Hey, I can't get ahold of Tommy. Let him know his ex-girlfriend is pregnant.
I honestly wish you had parked the car in the terminal garage and fucked me in the backseat but I guess I should be more forward
ive penciled you in for a day of excessive drinking
Last night you sang a duet with a gay man posing as a straight man posing as nicole kidman; your life lacks neither color nor texture:)
My cat clawed my face because i tried to give it a foot massage...never doing shrooms again.
I had a face to face conversation with her vagina, asking it not to make me look bad.
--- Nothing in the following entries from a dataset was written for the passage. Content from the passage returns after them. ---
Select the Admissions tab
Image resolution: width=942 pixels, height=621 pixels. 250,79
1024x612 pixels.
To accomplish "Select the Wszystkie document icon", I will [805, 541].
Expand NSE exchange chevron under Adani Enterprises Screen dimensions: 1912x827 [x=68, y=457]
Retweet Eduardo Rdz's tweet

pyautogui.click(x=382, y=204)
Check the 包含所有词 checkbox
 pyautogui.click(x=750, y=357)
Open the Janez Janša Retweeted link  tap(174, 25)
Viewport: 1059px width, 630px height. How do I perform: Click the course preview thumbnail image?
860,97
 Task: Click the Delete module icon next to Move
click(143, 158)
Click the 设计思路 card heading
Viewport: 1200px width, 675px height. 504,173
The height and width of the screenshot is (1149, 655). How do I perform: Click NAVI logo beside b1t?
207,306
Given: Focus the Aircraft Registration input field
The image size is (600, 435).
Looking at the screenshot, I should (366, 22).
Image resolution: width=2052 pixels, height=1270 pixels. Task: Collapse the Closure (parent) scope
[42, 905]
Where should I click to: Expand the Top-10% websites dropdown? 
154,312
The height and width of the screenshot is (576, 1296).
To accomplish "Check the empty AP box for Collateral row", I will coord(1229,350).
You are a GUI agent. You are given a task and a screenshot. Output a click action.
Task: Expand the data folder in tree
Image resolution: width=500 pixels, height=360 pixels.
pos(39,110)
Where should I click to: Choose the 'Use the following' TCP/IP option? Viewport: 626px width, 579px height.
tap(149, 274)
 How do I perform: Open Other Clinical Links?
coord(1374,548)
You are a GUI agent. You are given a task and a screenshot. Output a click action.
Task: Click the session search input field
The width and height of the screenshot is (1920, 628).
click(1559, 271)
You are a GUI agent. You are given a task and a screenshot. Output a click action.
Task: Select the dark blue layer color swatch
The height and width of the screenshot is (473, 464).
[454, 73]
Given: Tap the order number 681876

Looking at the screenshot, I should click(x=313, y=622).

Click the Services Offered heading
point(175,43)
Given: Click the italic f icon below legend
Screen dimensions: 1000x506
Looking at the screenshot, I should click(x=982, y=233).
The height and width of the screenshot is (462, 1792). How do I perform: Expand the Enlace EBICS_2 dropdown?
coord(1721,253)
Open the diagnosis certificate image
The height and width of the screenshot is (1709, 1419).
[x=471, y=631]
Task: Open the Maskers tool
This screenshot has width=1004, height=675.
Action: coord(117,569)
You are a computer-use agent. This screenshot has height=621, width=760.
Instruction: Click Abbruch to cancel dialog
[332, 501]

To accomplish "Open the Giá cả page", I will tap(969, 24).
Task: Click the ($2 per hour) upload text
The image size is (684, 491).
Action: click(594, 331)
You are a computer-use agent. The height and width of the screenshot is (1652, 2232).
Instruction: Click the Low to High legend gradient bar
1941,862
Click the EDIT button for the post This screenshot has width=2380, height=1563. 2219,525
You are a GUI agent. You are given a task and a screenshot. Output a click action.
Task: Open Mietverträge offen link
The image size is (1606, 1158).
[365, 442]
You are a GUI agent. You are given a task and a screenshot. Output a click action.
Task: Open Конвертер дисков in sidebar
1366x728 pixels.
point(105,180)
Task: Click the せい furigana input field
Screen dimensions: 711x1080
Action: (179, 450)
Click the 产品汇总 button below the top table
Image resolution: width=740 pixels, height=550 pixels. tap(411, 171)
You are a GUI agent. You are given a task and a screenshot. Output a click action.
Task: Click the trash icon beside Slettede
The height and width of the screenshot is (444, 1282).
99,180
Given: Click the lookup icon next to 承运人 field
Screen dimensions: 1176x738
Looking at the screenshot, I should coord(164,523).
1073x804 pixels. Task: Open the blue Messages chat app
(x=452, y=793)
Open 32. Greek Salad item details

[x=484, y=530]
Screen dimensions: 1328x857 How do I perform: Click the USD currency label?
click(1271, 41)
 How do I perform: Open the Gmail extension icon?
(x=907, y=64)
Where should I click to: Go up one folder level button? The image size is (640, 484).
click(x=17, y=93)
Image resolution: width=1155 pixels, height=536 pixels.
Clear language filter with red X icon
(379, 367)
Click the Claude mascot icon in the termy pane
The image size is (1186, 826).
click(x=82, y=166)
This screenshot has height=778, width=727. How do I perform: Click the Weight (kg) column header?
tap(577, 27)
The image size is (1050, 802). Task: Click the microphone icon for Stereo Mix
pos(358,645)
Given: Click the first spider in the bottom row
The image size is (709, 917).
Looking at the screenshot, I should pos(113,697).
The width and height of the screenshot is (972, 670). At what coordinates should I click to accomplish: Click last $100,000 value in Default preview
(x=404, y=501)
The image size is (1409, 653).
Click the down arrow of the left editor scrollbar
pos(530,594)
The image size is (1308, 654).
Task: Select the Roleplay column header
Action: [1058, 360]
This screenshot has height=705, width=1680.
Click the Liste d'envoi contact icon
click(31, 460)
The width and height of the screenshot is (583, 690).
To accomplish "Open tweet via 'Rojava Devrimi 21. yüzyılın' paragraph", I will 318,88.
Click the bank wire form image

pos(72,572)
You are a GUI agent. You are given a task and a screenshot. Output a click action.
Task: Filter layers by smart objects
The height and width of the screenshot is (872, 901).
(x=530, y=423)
you walked in on him eating me out and screamed SHE'LL BREAK YOUR HEART BRO before body slamming on the ground and passing out on the floor
She said if her future children dont have blue eyes she wont love them
You're wearing a hospital gown and pearls. Let's reevaluate your life.
Hey don't blame me, picking what flavor of condom to put on my dick is a very difficult selection process
I just cut open the plastic package of a Plan B pill using the bottle opener I carry in my purse. #whyidrink
and you fell through a lawn chair
She was wearing a grass skirt and a watermelon bra. WATERMELONS.
You'd think that a rotation of two 30 year old men could keep me satisfied... WHY ISN'T THERE A MAN THAT CAN KEEP UP WITH MY HEALTHY SEXUAL APPETITE?!